つまり、高齢の飼い主が亡くなる、または病気になることで犬を飼えなくなり、手放しているケースが最も多いのです。
猫の飼育放棄理由は少し異なると思われますが、同様の理由で飼育放棄に至るケースも少なくないと思われます。
本来、動物が好きで飼っているはずの飼い主が本人の意図に反して、結果的に自分のペットを殺処分に追いやっているとすれば、非常に不幸な話です。
高齢者にとってペットは生きがい
一方、核家族化が進み、子供たちと離れて暮らすようになった高齢者にとってペットは家族の一員であることが多く、特に独居高齢者にとっては生きがいとなっていることも少なくありません。

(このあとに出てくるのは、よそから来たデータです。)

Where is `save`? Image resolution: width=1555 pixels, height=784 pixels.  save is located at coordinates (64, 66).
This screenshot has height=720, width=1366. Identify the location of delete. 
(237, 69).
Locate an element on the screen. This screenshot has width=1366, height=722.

またそれだけではなく、ペットを飼うことによって認知症を改善したり、リハビリ訓練の補助になることもあるため、高齢者がペットを飼うメリットというのは多岐に渡っているのです。
しかし、多くの高齢者は最後まで面倒をみる自信がないからという理由でペットを飼うことを断念しているのが現状です。
高齢者がペットを飼える社会にするにはどうすれば良いか
では、高齢者が不安なくペットを飼うにはどうしたら良いでしょうか?
第一に提案したいのは受け入れ先の確保です。飼い始める前から何かあった時に引き取ってもらえる相手や団体を決めておけば、いざという時にも安心できます。
お互いのペットの引き受けを約束し合うコミュニティをつくるのもいいかもしれません。
それ以外の方法としてはペット信託という方法があり、これはこれから増えていくと思われます。
耳慣れない言葉ですが、最近増えているペットのために飼育費用を残す方法で、自分に何かあっても残されたペットが不自由なく生活できるよう用意しておくことができるのです。
今後は、社会全体で高齢者のペット飼育をサポートできるしくみづくりが必要となるのではないでしょうか?